Introduced June 18, 2025 by Jeff Merkley · Last progress June 18, 2025
The resolution raises awareness of pollinator declines and supports actions that can protect crops, biodiversity, and public health, but doing so could impose costs on some farmers and landowners and shift limited conservation funding away from other priorities.
Farmers and consumers benefit because recognizing pollinators' role supports actions to protect pollination services that sustain crops generating about $18 billion annually, helping reduce crop losses and stabilize farm incomes and food supplies.
Rural communities and local ecosystems benefit because protecting pollinators helps preserve biodiversity and key ecosystem services (clean air, water, soil) that support public health and long-term environmental quality.
State and local governments, and agricultural stakeholders, may gain from increased attention leading to more conservation research and targeted funding to restore pollinator populations and pollination services.
Homeowners and some landowners could face new limits on development or agricultural practices if findings spur land-use restrictions to protect pollinator habitat, constraining property use.
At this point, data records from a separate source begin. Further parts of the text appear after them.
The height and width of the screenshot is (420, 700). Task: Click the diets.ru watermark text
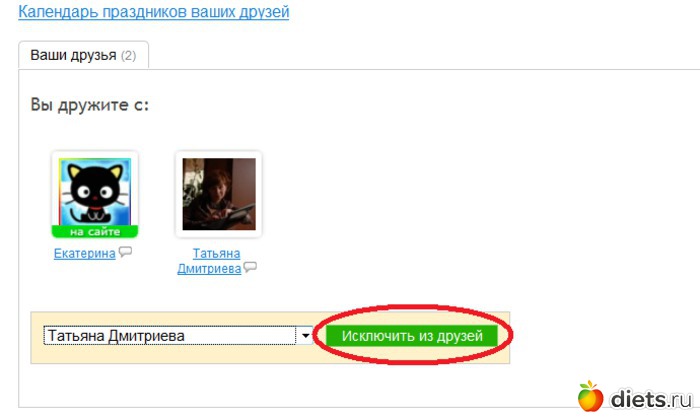[651, 399]
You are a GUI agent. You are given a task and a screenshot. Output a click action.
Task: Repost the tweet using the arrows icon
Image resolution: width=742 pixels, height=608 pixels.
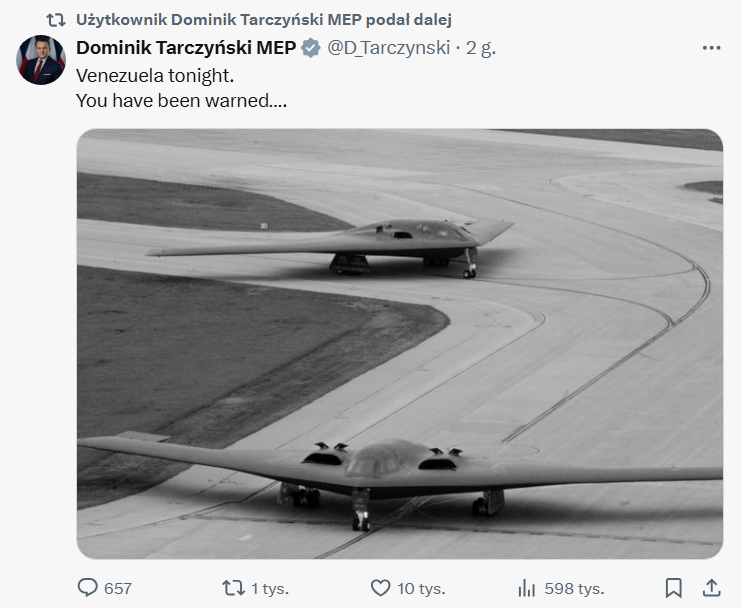pos(234,587)
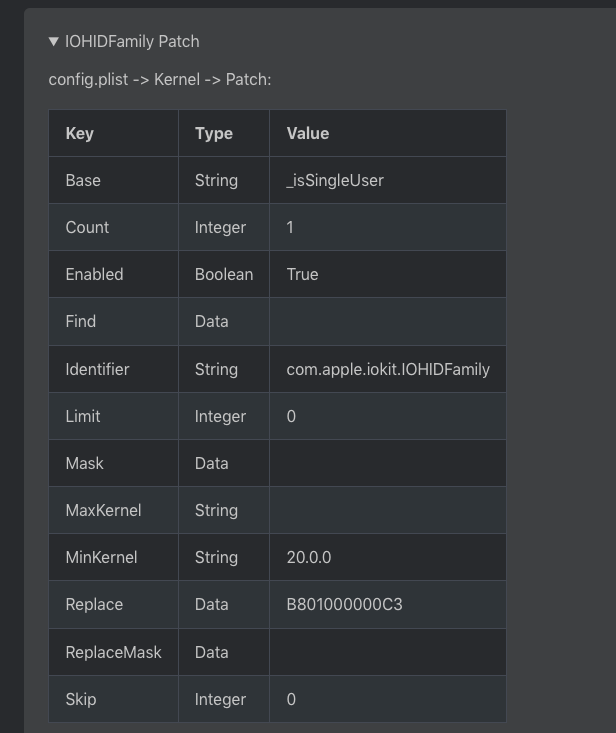The image size is (616, 733).
Task: Select the Replace value B801000000C3
Action: pos(344,605)
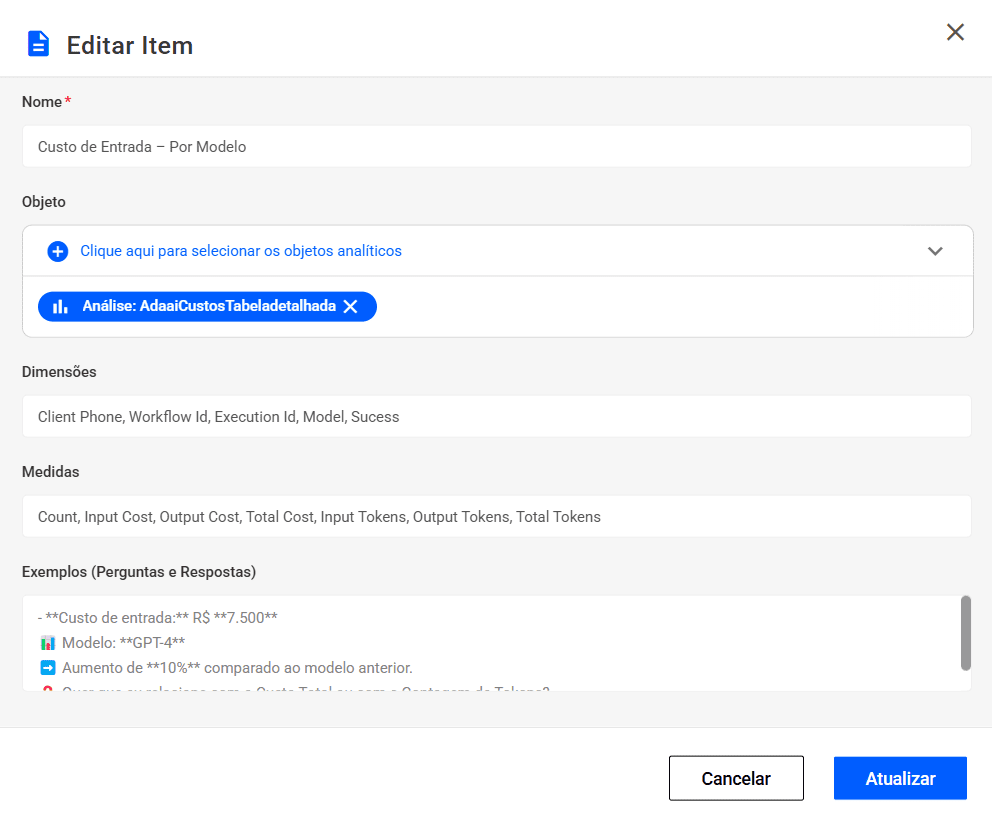Click the Custo de entrada example line
The width and height of the screenshot is (992, 829).
tap(160, 618)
Farmers and small agricultural businesses may incur higher compliance costs if conservation measures inspired by the findings lead to new regulations or required practices.
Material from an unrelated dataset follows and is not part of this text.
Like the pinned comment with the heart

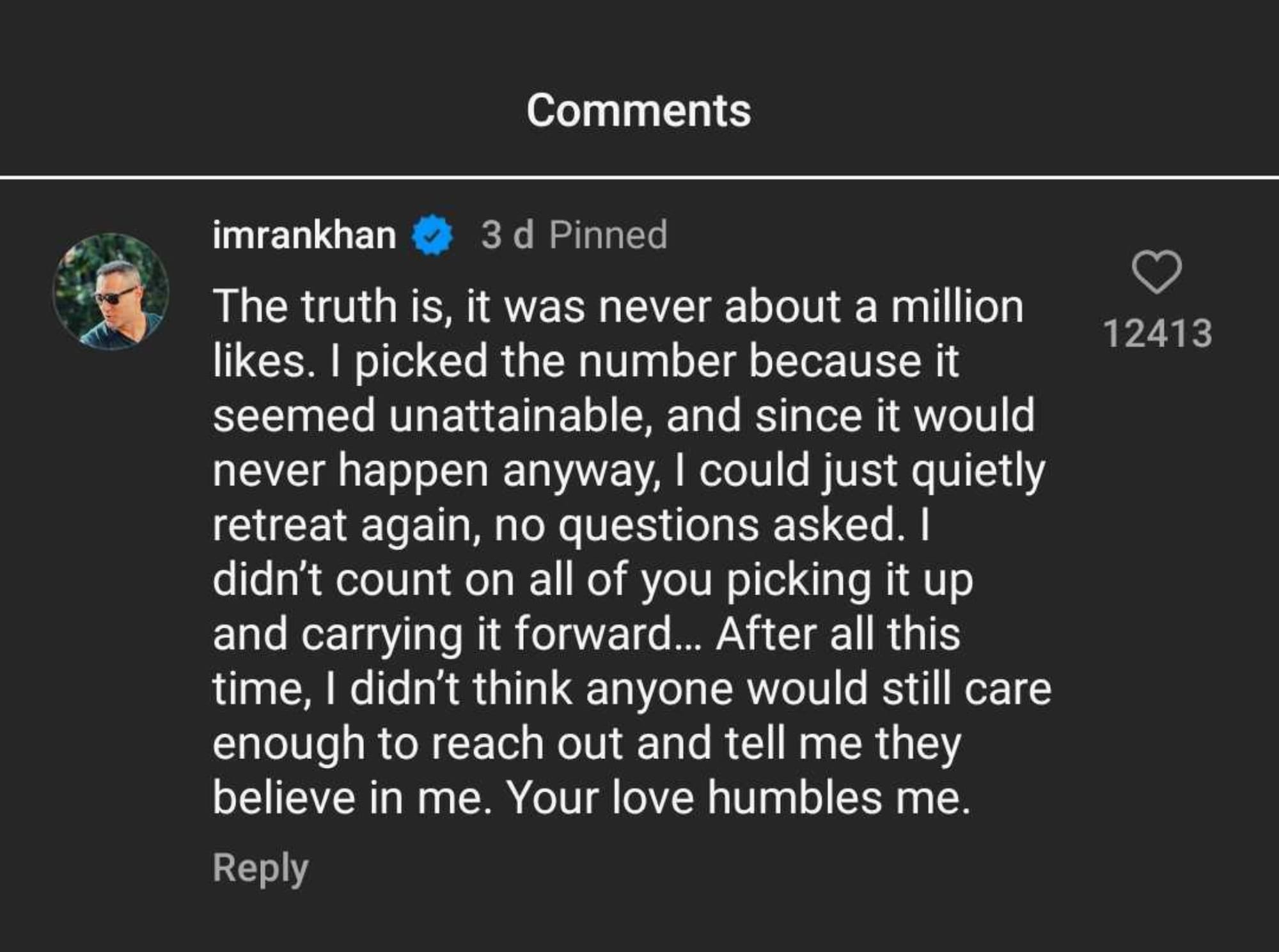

State or federal conservation funding could be reallocated toward pollinator programs, potentially diverting limited resources from other local or regional priorities.
Based on analysis of 2 sections of legislative text.
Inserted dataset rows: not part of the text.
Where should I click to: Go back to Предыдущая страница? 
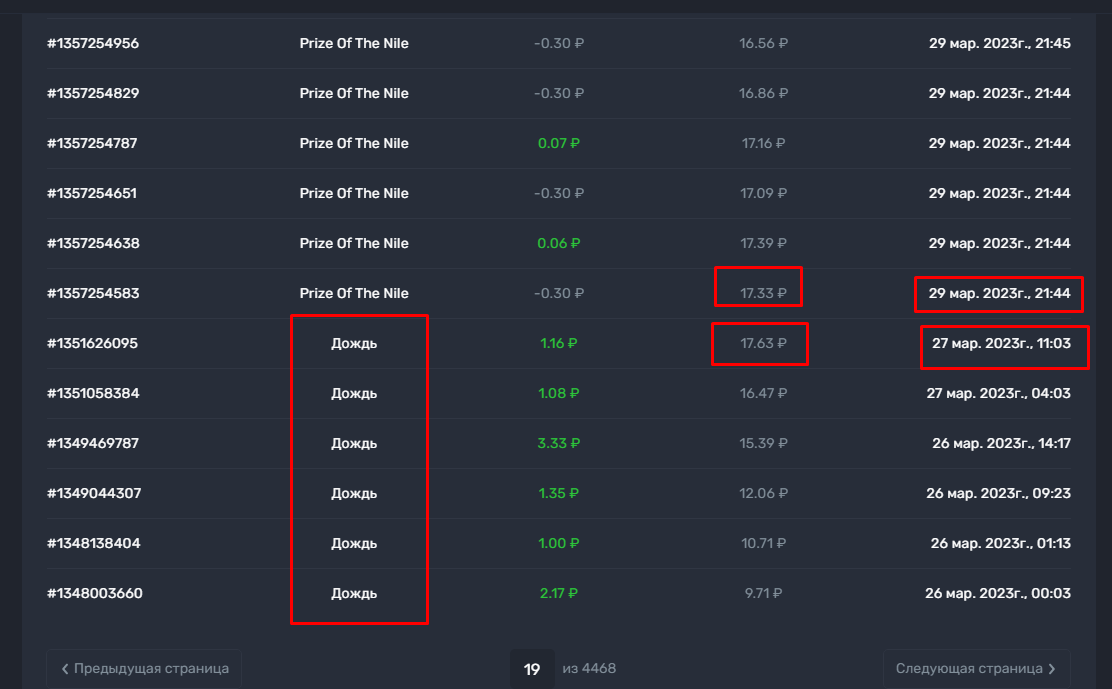tap(144, 668)
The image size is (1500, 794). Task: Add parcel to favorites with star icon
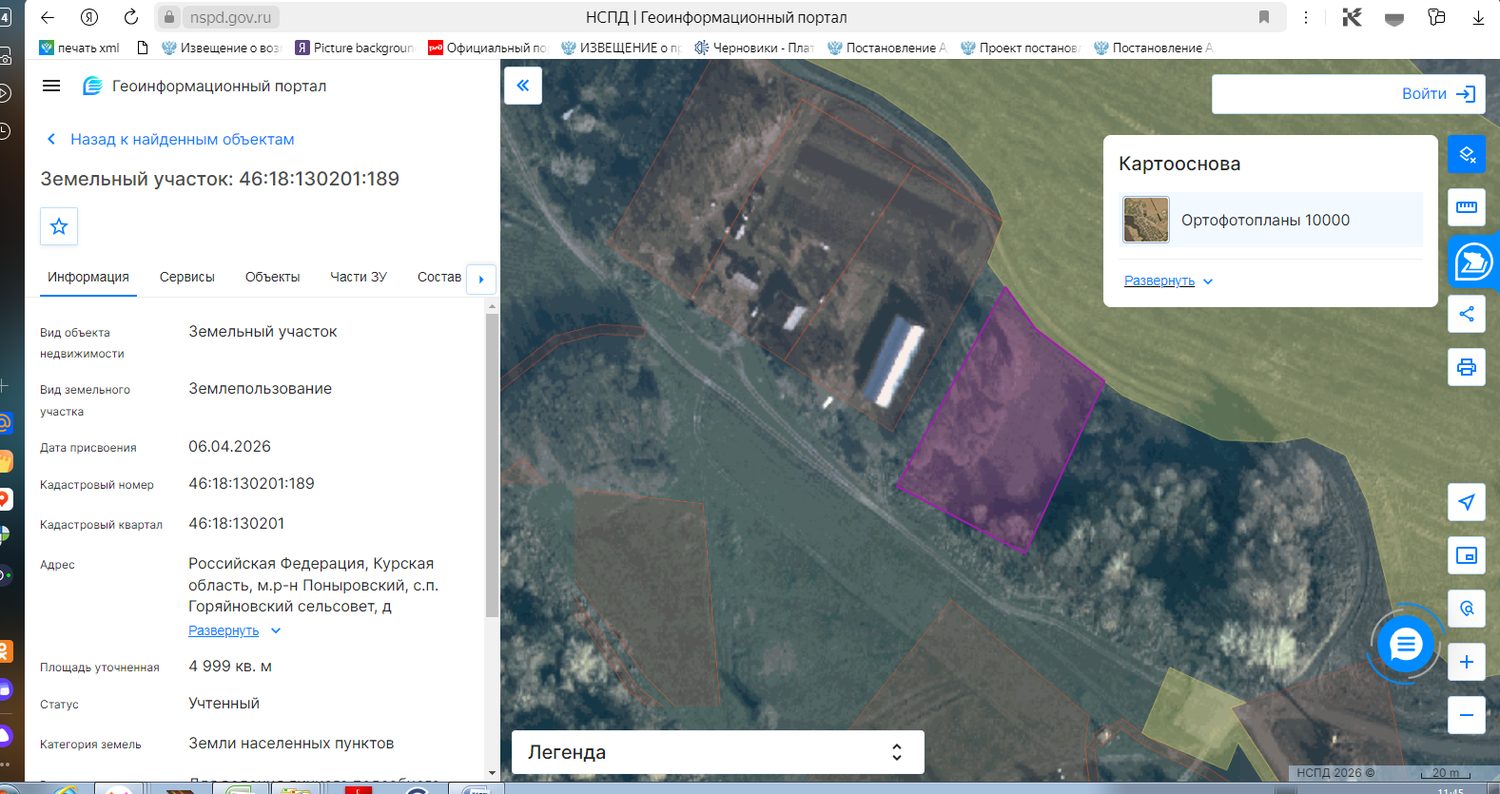59,226
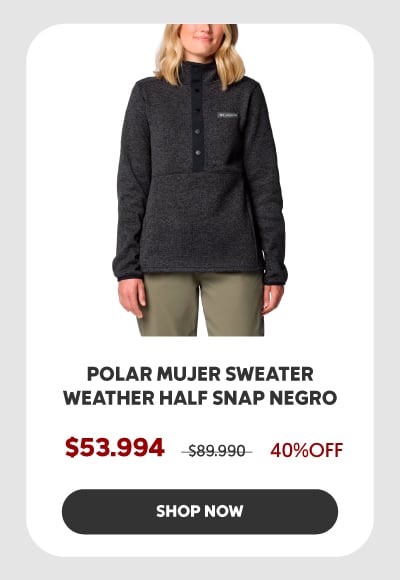Click the model's hand on the left of the photo
This screenshot has width=400, height=580.
click(132, 297)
Recognizes that native pollinators — including bees, butterflies and moths, birds, bats, and beetles — are essential to U.S. agriculture, biodiversity, and ecosystem health and records widespread and severe population declines that threaten crop production and ecological systems. The resolution lists economic estimates and species-specific decline data (including large declines in monarch butterflies and bumble bees) as the factual basis for expressing concern and drawing attention to the issue. This is a non-binding, declarative resolution that states findings about pollinator importance and declines; it does not create new programs, funding, or regulatory requirements but may guide awareness, policy discussions, and future legislative or agency actions.